O cartaz está escrito em turco, e eu levei-o para a zona curda, com o rapaz da mota. A princípio, num bar com muito velhotes envolvidos em actividade política, não queriam o cartaz porque tinham medo que o governo descobrisse. Eles não sabiam o que é que o cartaz dizia. O rapaz da mota explica que o cartaz não diz nada... Que não faz sentido nenhum, e que por isso eles podem ter o cartaz exposto. Eles ficam muito contentes e começam a celebrar o facto de lhes oferecer um presente que não diz nada, e que não tem simbologia nenhuma. Disseram que o poster era muito bonito e que iam colocá-lo na parede do bar deles.
Foi também assim que se sucedeu no café das lentilhas. Eles gostavam do cartaz porque diziam que havia muita pressão ideológica em todos os documentos que as pessoas tentavam colar nas paredes, mas que este cartaz era sobre nada, e que isso era extraordinário. E que era engraçado, que olhavam para o cartaz e se riam.
Eram várias as reacções a estes cartazes.
O senhor do restaurante, acabei por descobrir mais tarde, queria o poster porque ele estava em turco, e então achava que os curdos não visitariam o restaurante porque se iriam sentir excluídos. Era a forma como alguém pode usar o teu trabalho como ferramenta de exclusão. Não controlas a forma como esse objecto é utilizado.

Entradas guardadas
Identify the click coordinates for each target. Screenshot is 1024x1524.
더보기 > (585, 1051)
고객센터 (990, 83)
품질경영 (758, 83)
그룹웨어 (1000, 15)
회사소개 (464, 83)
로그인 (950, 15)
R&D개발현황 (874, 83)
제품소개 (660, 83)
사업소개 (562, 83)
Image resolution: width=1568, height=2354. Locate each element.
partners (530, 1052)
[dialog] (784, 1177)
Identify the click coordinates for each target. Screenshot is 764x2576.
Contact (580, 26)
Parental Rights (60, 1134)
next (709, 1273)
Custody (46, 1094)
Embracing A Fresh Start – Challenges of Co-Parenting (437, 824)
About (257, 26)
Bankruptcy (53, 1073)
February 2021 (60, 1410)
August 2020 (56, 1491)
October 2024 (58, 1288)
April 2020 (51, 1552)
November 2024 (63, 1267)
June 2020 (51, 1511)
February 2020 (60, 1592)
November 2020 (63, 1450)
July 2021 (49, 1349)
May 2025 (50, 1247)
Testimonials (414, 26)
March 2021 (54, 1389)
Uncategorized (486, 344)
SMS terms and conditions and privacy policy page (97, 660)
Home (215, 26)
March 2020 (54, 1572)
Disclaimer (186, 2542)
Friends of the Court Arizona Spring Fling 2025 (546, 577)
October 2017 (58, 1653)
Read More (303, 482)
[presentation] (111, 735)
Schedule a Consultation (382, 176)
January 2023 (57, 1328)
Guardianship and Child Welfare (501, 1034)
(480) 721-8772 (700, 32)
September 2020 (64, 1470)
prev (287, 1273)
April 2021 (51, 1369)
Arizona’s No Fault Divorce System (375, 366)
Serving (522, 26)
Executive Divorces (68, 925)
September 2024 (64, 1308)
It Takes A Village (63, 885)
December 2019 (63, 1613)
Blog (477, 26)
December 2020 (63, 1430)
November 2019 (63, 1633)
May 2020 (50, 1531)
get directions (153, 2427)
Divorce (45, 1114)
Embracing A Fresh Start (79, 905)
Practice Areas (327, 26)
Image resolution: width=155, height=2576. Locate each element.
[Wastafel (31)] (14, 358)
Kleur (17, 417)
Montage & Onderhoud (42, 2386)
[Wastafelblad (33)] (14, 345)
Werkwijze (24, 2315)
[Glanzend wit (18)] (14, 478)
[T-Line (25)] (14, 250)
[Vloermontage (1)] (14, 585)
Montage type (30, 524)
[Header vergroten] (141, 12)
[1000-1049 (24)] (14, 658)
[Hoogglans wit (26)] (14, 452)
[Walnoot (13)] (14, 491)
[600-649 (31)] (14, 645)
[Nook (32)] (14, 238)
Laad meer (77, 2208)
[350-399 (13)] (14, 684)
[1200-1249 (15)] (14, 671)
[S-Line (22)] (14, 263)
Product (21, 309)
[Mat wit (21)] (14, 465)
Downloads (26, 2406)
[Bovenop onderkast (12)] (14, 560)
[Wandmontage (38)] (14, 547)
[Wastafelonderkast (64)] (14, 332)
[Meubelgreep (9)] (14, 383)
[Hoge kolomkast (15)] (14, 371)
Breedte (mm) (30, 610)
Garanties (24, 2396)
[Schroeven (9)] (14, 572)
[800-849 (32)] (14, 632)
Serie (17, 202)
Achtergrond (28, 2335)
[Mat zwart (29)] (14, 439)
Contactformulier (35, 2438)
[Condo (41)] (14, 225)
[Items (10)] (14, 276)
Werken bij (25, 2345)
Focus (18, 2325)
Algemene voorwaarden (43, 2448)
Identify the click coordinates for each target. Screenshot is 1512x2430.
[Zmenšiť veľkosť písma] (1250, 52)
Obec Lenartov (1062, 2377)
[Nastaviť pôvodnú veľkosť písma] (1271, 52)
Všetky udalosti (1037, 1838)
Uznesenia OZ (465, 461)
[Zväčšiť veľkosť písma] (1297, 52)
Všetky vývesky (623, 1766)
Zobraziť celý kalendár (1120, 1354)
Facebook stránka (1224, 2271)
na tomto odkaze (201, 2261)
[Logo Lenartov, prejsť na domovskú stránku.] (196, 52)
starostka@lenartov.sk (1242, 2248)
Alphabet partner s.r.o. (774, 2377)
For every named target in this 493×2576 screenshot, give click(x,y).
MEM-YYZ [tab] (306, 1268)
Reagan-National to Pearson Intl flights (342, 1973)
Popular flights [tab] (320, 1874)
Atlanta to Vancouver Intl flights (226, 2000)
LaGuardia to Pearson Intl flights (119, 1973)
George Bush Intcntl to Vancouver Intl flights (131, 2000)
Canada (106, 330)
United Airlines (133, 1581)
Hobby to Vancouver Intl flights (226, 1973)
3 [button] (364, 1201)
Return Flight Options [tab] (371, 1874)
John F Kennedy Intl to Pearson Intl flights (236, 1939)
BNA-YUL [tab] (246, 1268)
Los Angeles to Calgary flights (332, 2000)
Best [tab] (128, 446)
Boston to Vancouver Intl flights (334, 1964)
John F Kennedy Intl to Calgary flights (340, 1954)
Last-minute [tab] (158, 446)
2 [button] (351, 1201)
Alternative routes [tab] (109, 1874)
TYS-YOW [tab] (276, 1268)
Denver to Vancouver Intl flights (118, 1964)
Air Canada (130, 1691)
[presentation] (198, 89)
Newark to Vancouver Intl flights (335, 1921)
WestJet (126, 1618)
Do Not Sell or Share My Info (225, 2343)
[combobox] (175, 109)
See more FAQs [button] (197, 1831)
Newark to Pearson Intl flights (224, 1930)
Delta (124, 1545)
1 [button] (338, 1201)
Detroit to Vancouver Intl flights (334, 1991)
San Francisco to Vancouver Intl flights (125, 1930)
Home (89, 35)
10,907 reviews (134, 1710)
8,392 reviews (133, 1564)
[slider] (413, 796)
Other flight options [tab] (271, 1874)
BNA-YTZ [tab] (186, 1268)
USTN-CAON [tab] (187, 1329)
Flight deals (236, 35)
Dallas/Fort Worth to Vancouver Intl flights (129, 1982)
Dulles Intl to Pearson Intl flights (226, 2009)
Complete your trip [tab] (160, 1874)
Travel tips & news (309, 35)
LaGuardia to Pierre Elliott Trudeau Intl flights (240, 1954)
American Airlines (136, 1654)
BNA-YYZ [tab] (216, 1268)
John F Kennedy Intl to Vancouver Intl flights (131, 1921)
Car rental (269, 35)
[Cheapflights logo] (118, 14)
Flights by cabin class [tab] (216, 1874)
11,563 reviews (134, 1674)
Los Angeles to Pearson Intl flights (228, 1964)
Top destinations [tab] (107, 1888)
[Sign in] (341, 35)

_ENUNCIADO_
Cite na íntegra o texto sobre o cartaz em turco, sem alterar uma única palavra.

_RESOLUÇÃO_
O cartaz está escrito em turco, e eu levei-o para a zona curda, com o rapaz da mota. A princípio, num bar com muito velhotes envolvidos em actividade política, não queriam o cartaz porque tinham medo que o governo descobrisse. Eles não sabiam o que é que o cartaz dizia. O rapaz da mota explica que o cartaz não diz nada... Que não faz sentido nenhum, e que por isso eles podem ter o cartaz exposto. Eles ficam muito contentes e começam a celebrar o facto de lhes oferecer um presente que não diz nada, e que não tem simbologia nenhuma. Disseram que o poster era muito bonito e que iam colocá-lo na parede do bar deles.
Foi também assim que se sucedeu no café das lentilhas. Eles gostavam do cartaz porque diziam que havia muita pressão ideológica em todos os documentos que as pessoas tentavam colar nas paredes, mas que este cartaz era sobre nada, e que isso era extraordinário. E que era engraçado, que olhavam para o cartaz e se riam.
Eram várias as reacções a estes cartazes.
O senhor do restaurante, acabei por descobrir mais tarde, queria o poster porque ele estava em turco, e então achava que os curdos não visitariam o restaurante porque se iriam sentir excluídos. Era a forma como alguém pode usar o teu trabalho como ferramenta de exclusão. Não controlas a forma como esse objecto é utilizado.